Due to this crystal structure and how it is influenced, F-RAM offers distinct properties from other nonvolatile memory options, including extremely high, although not infinite, endurance (exceeding 10^{16} read/write cycles for 3.3 V devices), ultra-low power consumption (since F-RAM does not require a charge pump like other non-volatile memories), single-cycle write speeds, and gamma radiation tolerance.

=== Magnetoresistive RAM (MRAM) ===

Magnetoresistive RAM stores data in magnetic storage elements called magnetic tunnel junctions (MTJs). The first generation of MRAM, such as Everspin Technologies' 4 Mbit, utilized field-induced writing. The second generation is developed mainly through two approaches: Thermal-assisted switching (TAS) which is being developed by Crocus Technology, and Spin-transfer torque (STT) which Crocus, Hynix, IBM, and several other companies are developing.

=== Phase-change Memory (PCM) ===

Phase-change memory stores data in chalcogenide glass, which can reversibly change the phase between the amorphous and the crystalline state, accomplished by heating and cooling the glass. The crystalline state has low resistance, and the amorphous phase has high resistance, which allows currents to be switched ON and OFF to represent digital 1 and 0 states.

===FeFET memory===
FeFET memory uses a transistor with ferroelectric material to permanently retain state.

===RRAM memory===

RRAM (ReRAM) works by changing the resistance across a dielectric solid-state material, often referred to as a memristor.

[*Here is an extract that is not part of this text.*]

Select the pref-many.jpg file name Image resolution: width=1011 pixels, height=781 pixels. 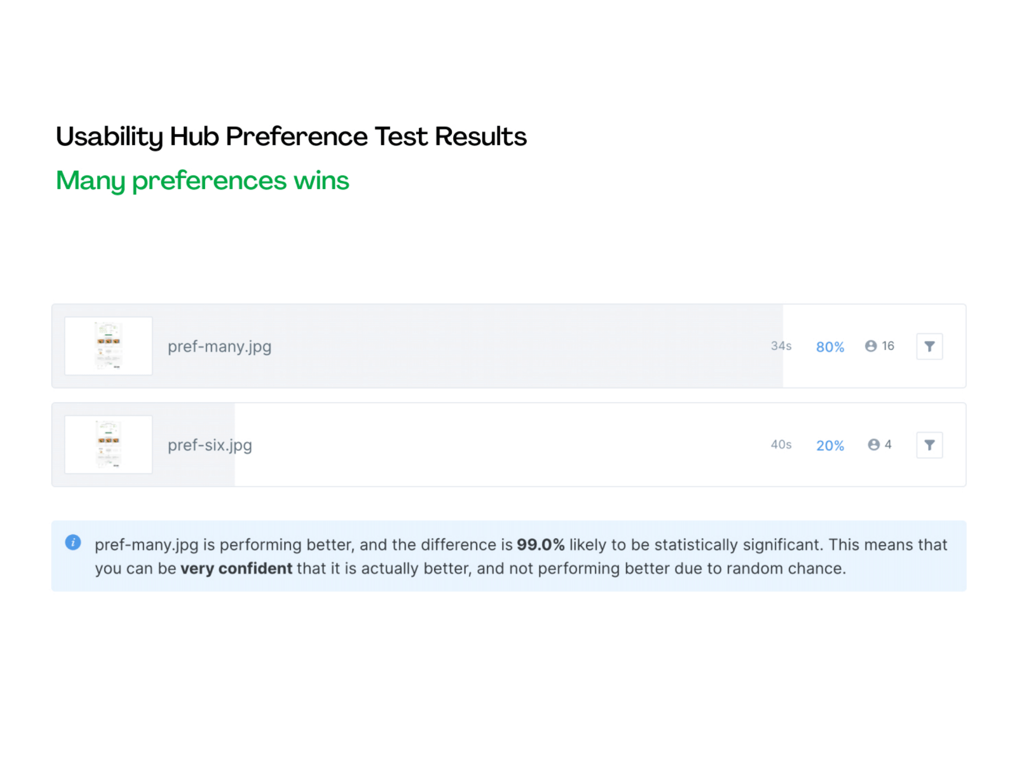click(219, 347)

ReRAM involves generating defects in a thin oxide layer, known as oxygen vacancies (oxide bond locations where the oxygen has been removed), which can subsequently charge and drift under an electric field. The motion of oxygen ions and vacancies in the oxide would be analogous to the motion of electrons and holes in a semiconductor.

Although ReRAM was initially seen as a replacement technology for flash memory, the cost and performance benefits of ReRAM have not been enough for companies to proceed with the replacement. Apparently, a broad range of materials can be used for ReRAM. However, the discovery that the popular high-κ gate dielectric HfO_{2} can be used as a low-voltage ReRAM has encouraged researchers to investigate more possibilities.

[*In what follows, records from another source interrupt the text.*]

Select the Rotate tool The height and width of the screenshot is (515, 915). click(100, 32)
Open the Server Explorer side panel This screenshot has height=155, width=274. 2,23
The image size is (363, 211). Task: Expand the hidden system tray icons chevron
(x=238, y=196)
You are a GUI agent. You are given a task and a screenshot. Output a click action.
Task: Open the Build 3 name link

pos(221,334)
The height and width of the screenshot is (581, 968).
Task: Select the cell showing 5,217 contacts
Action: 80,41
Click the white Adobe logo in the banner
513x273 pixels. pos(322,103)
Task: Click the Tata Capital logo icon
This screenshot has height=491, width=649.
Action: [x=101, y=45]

== Mechanically addressed systems ==

Mechanically addressed systems use a recording head to read and write on a designated storage medium. Since the access time depends on the physical location of the data on the device, mechanically addressed systems may be sequential access. For example, magnetic tape stores data as a sequence of bits on a long tape; transporting the tape past the recording head is required to access any part of the storage. Tape media can be removed from the drive and stored, giving indefinite capacity at the cost of the time required to retrieve a dismounted tape.

Hard disk drives use a rotating magnetic disk to store data; access time is longer than for semiconductor memory, but the cost per stored data bit is very low, and they provide random access to any location on the disk. Formerly, removable disk packs were common, allowing storage capacity to be expanded. Optical discs store data by altering a pigment layer on a plastic disk and are similarly random access. Read-only and read-write versions are available; removable media again allows indefinite expansion, and some automated systems (e.g., optical jukebox) were used to retrieve and mount disks under direct program control.

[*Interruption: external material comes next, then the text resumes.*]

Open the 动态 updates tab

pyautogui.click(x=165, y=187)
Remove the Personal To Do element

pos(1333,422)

Domain-wall memory (DWM) stores data in a magnetic tunnel junctions (MTJs), which works by controlling domain wall (DW) motion in ferromagnetic nanowires.

== Organic ==

Thinfilm produces rewriteable non-volatile organic ferroelectric memory based on ferroelectric polymers. Thinfilm successfully demonstrated roll-to-roll printed memories in 2009. In Thinfilm's organic memory the ferroelectric polymer is sandwiched between two sets of electrodes in a passive matrix. Each crossing of metal lines is a ferroelectric capacitor and defines a memory cell.

==Non-volatile main memory==
Non-volatile main memory (NVMM) is primary storage with non-volatile attributes. This application of non-volatile memory presents security challenges. NVDIMM is one example of the non-volatile main memory.